*Your task*. Without copying the images, write out all the entries below verbatim.

*Excerpted records*.
---*---

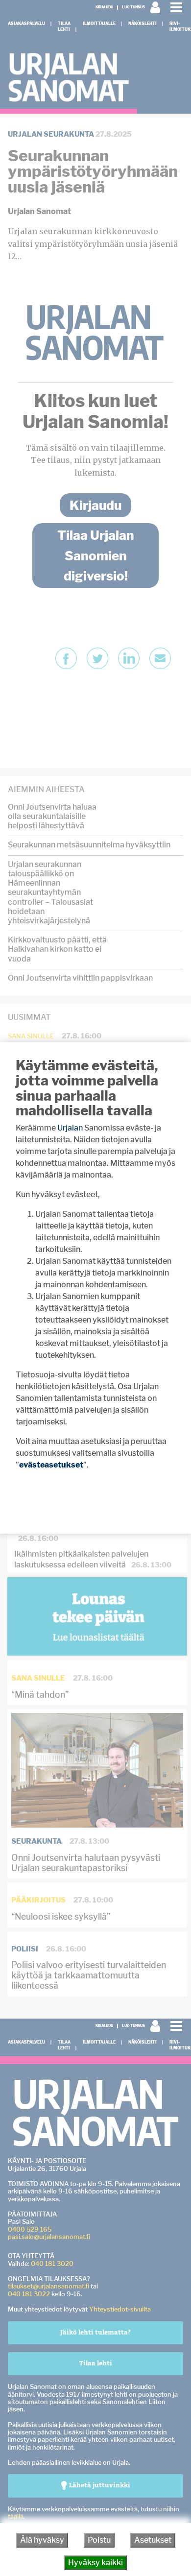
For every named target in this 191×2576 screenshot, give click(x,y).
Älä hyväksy (42, 2540)
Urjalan (70, 1127)
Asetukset (152, 2540)
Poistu (99, 2540)
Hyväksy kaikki (95, 2562)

---*---

*Solution for this task*.
For every named target in this 191×2576 screenshot, give click(x,y).
Älä hyväksy (42, 2540)
Urjalan (70, 1127)
Asetukset (152, 2540)
Poistu (99, 2540)
Hyväksy kaikki (95, 2562)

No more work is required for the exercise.